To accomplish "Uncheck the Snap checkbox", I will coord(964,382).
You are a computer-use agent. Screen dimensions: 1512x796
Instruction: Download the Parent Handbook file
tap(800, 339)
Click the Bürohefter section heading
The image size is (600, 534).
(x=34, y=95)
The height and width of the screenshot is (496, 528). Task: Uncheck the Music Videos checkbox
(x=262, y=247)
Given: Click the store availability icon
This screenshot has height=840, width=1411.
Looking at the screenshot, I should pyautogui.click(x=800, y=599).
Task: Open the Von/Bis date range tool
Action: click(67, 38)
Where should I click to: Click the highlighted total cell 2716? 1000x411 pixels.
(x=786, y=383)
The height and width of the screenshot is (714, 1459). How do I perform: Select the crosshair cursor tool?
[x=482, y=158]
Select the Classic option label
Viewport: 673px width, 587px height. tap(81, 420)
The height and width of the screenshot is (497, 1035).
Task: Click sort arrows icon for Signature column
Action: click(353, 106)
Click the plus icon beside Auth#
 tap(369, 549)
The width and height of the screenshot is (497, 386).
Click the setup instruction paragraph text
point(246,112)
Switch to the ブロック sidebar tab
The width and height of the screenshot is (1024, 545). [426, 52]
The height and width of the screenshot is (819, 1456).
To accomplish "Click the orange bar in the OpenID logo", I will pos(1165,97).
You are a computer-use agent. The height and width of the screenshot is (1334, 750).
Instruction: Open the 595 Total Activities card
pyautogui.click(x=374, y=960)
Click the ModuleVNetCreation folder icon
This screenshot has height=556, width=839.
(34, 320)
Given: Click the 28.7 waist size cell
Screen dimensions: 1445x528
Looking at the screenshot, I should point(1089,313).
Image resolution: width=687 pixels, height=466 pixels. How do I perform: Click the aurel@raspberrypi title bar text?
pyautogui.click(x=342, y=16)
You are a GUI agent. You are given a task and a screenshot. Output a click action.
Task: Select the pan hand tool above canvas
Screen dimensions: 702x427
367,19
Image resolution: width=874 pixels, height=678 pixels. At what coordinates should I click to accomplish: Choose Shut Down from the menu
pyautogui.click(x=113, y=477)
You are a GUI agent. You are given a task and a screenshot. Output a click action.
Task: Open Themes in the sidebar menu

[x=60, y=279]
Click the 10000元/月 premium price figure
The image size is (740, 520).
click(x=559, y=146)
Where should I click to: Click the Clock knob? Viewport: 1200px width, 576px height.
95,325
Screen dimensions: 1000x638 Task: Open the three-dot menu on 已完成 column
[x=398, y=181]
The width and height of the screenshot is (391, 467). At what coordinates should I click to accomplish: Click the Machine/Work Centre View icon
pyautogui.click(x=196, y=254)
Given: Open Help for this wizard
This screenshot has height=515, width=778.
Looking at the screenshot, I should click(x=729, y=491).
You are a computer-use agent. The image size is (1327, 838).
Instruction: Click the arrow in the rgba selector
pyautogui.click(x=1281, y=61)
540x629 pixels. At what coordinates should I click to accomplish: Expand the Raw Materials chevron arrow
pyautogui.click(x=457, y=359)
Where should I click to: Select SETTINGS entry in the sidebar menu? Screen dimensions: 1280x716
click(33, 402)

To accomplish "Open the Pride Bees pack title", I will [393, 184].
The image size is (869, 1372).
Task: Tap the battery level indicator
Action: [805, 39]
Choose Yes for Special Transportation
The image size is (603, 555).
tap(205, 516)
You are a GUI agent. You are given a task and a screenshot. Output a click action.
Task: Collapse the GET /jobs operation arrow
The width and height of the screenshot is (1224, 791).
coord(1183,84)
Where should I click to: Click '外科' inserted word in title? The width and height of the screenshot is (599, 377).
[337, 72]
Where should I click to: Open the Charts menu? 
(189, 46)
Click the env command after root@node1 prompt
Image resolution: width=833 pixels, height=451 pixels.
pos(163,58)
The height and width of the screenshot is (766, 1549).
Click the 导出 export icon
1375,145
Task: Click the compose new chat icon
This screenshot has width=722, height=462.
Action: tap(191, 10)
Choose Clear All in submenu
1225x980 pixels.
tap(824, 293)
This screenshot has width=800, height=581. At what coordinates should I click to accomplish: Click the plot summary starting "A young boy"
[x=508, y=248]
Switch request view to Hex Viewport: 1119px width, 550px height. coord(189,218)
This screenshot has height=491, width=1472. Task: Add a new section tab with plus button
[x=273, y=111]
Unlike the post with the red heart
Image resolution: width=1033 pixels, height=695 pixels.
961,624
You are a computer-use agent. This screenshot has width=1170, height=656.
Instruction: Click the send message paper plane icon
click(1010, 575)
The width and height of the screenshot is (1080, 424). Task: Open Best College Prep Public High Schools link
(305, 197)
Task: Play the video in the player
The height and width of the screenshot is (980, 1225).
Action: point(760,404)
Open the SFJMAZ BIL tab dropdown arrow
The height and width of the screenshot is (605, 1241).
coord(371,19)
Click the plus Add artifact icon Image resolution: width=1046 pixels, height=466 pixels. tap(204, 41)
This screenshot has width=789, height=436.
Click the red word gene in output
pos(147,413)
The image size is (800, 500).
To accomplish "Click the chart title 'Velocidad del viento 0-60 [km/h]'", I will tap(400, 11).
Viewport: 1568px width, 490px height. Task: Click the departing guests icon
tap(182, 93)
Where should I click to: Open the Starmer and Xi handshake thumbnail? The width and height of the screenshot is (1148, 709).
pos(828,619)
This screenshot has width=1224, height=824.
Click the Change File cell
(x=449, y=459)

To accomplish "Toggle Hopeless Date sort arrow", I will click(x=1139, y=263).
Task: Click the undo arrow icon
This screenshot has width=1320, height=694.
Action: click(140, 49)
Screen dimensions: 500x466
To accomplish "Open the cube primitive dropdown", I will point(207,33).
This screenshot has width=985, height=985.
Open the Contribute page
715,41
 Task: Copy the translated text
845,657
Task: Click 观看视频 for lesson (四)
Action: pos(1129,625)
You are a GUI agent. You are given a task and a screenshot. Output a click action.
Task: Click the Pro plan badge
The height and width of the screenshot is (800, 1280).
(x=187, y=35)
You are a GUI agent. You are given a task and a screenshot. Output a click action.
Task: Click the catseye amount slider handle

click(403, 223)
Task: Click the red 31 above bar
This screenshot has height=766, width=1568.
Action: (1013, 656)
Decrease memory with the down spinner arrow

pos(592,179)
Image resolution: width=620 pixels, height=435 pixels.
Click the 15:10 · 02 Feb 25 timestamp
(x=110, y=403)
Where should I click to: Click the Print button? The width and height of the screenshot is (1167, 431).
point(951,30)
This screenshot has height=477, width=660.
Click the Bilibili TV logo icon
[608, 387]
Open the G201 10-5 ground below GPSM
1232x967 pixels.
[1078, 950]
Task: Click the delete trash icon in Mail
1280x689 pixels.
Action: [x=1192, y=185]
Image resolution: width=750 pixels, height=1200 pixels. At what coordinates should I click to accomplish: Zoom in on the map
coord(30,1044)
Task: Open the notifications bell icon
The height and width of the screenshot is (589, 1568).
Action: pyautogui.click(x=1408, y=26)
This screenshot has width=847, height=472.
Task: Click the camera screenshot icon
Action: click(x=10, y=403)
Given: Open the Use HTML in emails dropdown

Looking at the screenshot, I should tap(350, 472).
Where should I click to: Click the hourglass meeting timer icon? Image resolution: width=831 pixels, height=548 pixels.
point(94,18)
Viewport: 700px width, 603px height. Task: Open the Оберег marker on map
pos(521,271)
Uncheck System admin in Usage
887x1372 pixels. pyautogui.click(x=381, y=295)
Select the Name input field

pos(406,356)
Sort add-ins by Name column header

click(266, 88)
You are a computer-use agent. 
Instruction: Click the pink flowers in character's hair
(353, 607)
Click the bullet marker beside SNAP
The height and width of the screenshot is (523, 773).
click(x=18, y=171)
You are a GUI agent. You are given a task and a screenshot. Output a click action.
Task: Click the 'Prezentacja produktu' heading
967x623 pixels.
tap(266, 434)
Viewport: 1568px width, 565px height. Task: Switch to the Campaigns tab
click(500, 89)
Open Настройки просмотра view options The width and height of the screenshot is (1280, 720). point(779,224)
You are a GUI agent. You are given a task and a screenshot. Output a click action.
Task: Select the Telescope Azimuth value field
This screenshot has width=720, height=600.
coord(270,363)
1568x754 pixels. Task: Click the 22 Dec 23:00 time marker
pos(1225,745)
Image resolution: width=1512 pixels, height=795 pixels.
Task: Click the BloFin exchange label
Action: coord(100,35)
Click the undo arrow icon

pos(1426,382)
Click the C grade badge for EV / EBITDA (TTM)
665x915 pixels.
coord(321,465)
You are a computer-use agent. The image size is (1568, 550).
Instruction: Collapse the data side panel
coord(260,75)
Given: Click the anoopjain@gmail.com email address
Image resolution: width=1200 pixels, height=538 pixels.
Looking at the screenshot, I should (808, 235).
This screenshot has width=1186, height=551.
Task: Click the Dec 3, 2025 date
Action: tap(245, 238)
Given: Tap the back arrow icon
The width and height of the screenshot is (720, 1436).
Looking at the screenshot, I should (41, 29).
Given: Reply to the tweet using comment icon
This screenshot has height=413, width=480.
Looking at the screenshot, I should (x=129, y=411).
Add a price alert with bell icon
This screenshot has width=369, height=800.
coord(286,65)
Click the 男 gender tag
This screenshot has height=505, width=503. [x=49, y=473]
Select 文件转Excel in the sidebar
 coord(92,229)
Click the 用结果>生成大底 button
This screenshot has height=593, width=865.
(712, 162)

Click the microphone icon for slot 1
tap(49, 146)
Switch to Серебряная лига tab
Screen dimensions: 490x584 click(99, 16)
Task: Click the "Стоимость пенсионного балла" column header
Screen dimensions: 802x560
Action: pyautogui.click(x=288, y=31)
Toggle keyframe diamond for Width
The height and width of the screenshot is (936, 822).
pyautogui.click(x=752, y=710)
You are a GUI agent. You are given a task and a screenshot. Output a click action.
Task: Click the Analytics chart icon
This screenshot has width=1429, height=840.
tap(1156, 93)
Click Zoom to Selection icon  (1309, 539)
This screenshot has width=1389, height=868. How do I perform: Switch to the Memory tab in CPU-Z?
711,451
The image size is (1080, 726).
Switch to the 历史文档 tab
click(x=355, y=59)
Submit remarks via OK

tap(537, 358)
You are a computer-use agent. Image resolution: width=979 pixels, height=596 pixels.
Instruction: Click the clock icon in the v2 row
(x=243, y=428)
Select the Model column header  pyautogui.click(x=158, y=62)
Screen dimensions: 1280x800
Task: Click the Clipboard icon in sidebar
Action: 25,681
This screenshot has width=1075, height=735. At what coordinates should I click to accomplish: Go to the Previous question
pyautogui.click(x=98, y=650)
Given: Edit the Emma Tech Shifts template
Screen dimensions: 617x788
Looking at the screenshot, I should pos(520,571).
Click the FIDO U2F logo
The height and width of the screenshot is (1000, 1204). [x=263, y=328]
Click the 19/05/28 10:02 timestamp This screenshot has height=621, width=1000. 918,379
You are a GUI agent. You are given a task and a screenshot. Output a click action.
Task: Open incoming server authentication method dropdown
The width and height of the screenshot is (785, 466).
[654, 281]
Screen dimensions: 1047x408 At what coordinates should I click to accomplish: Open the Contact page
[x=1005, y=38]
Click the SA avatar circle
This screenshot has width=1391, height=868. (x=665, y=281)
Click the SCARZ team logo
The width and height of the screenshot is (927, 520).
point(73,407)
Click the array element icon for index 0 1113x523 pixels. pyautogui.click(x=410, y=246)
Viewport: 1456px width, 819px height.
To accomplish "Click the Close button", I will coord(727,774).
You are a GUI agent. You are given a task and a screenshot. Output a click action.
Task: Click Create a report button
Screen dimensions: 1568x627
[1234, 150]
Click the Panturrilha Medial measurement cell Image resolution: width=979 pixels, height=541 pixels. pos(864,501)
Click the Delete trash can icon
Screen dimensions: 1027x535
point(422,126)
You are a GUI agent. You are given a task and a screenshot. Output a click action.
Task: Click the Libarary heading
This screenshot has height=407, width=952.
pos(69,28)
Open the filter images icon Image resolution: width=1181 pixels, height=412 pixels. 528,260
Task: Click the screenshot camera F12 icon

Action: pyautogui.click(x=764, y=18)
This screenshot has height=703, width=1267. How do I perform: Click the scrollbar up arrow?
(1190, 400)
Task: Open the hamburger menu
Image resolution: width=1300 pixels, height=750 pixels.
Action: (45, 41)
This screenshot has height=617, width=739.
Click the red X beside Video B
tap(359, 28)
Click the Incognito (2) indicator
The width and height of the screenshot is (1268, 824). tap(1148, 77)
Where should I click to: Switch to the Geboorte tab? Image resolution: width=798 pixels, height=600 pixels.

TRY IT — Work out how many lines of the material contain "above". Reply with that number only.

FINAL ANSWER — 2